## Begin Records to use
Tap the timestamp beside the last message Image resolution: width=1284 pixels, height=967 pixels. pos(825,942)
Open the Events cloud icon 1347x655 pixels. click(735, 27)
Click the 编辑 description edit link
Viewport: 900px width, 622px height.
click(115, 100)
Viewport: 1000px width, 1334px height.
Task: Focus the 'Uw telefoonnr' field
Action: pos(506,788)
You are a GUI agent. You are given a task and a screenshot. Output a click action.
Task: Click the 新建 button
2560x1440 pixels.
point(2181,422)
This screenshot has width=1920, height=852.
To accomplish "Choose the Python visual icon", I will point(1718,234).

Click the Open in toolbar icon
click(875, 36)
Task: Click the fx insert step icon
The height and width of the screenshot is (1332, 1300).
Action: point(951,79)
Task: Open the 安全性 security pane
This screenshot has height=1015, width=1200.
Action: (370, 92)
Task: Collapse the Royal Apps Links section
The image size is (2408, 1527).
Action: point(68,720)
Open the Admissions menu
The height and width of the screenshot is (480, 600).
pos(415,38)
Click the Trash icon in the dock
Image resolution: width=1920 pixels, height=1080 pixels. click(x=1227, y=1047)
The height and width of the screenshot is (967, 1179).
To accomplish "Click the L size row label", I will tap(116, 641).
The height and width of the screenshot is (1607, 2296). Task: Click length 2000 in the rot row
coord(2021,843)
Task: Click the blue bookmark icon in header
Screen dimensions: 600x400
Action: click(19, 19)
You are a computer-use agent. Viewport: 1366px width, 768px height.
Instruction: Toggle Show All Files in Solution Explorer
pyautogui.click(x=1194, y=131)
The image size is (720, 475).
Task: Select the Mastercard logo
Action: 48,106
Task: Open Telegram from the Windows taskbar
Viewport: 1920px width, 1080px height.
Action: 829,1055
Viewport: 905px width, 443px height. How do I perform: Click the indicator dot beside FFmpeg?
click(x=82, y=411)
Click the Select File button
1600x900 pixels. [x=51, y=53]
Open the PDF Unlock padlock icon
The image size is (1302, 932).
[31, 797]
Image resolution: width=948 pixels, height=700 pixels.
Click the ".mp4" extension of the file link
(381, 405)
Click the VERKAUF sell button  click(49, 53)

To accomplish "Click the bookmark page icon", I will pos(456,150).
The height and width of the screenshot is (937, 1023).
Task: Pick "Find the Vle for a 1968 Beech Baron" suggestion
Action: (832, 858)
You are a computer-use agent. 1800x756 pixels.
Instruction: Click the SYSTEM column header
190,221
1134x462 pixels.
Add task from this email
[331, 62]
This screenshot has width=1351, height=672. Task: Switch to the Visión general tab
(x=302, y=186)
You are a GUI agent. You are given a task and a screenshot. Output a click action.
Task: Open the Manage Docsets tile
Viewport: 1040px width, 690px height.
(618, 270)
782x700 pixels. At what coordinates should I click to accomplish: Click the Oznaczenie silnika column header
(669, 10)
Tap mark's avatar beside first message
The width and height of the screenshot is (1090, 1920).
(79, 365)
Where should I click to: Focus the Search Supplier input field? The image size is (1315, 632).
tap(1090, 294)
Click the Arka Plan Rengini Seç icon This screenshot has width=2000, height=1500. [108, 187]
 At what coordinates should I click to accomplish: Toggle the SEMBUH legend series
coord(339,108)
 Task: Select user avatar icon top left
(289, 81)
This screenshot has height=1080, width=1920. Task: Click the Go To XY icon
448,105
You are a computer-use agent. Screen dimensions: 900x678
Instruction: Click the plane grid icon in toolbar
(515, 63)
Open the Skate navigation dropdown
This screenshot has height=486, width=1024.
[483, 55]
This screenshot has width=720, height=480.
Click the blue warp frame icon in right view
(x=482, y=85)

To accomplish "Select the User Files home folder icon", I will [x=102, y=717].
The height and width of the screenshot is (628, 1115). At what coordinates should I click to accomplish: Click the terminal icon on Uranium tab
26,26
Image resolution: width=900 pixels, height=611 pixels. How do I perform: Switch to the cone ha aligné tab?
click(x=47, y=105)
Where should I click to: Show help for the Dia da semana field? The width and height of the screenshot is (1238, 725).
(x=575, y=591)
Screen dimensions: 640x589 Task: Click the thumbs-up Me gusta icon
## End Records to use
-- Written task --
Copy the listing above line for line, with no changes.

-- Expected output --
Tap the timestamp beside the last message Image resolution: width=1284 pixels, height=967 pixels. pos(825,942)
Open the Events cloud icon 1347x655 pixels. click(735, 27)
Click the 编辑 description edit link
Viewport: 900px width, 622px height.
click(115, 100)
Viewport: 1000px width, 1334px height.
Task: Focus the 'Uw telefoonnr' field
Action: pos(506,788)
You are a GUI agent. You are given a task and a screenshot. Output a click action.
Task: Click the 新建 button
2560x1440 pixels.
point(2181,422)
This screenshot has width=1920, height=852.
To accomplish "Choose the Python visual icon", I will point(1718,234).

Click the Open in toolbar icon
click(875, 36)
Task: Click the fx insert step icon
The height and width of the screenshot is (1332, 1300).
Action: point(951,79)
Task: Open the 安全性 security pane
This screenshot has height=1015, width=1200.
Action: (370, 92)
Task: Collapse the Royal Apps Links section
The image size is (2408, 1527).
Action: point(68,720)
Open the Admissions menu
The height and width of the screenshot is (480, 600).
pos(415,38)
Click the Trash icon in the dock
Image resolution: width=1920 pixels, height=1080 pixels. click(x=1227, y=1047)
The height and width of the screenshot is (967, 1179).
To accomplish "Click the L size row label", I will tap(116, 641).
The height and width of the screenshot is (1607, 2296). Task: Click length 2000 in the rot row
coord(2021,843)
Task: Click the blue bookmark icon in header
Screen dimensions: 600x400
Action: click(19, 19)
You are a computer-use agent. Viewport: 1366px width, 768px height.
Instruction: Toggle Show All Files in Solution Explorer
pyautogui.click(x=1194, y=131)
The image size is (720, 475).
Task: Select the Mastercard logo
Action: 48,106
Task: Open Telegram from the Windows taskbar
Viewport: 1920px width, 1080px height.
Action: 829,1055
Viewport: 905px width, 443px height. How do I perform: Click the indicator dot beside FFmpeg?
click(x=82, y=411)
Click the Select File button
1600x900 pixels. [x=51, y=53]
Open the PDF Unlock padlock icon
The image size is (1302, 932).
[31, 797]
Image resolution: width=948 pixels, height=700 pixels.
Click the ".mp4" extension of the file link
(381, 405)
Click the VERKAUF sell button  click(49, 53)

To accomplish "Click the bookmark page icon", I will pos(456,150).
The height and width of the screenshot is (937, 1023).
Task: Pick "Find the Vle for a 1968 Beech Baron" suggestion
Action: (832, 858)
You are a computer-use agent. 1800x756 pixels.
Instruction: Click the SYSTEM column header
190,221
1134x462 pixels.
Add task from this email
[331, 62]
This screenshot has width=1351, height=672. Task: Switch to the Visión general tab
(x=302, y=186)
You are a GUI agent. You are given a task and a screenshot. Output a click action.
Task: Open the Manage Docsets tile
Viewport: 1040px width, 690px height.
(618, 270)
782x700 pixels. At what coordinates should I click to accomplish: Click the Oznaczenie silnika column header
(669, 10)
Tap mark's avatar beside first message
The width and height of the screenshot is (1090, 1920).
(79, 365)
Where should I click to: Focus the Search Supplier input field? The image size is (1315, 632).
tap(1090, 294)
Click the Arka Plan Rengini Seç icon This screenshot has width=2000, height=1500. [108, 187]
 At what coordinates should I click to accomplish: Toggle the SEMBUH legend series
coord(339,108)
 Task: Select user avatar icon top left
(289, 81)
This screenshot has height=1080, width=1920. Task: Click the Go To XY icon
448,105
You are a computer-use agent. Screen dimensions: 900x678
Instruction: Click the plane grid icon in toolbar
(515, 63)
Open the Skate navigation dropdown
This screenshot has height=486, width=1024.
[483, 55]
This screenshot has width=720, height=480.
Click the blue warp frame icon in right view
(x=482, y=85)

To accomplish "Select the User Files home folder icon", I will [x=102, y=717].
The height and width of the screenshot is (628, 1115). At what coordinates should I click to accomplish: Click the terminal icon on Uranium tab
26,26
Image resolution: width=900 pixels, height=611 pixels. How do I perform: Switch to the cone ha aligné tab?
click(x=47, y=105)
Where should I click to: Show help for the Dia da semana field? The width and height of the screenshot is (1238, 725).
(x=575, y=591)
Screen dimensions: 640x589 Task: Click the thumbs-up Me gusta icon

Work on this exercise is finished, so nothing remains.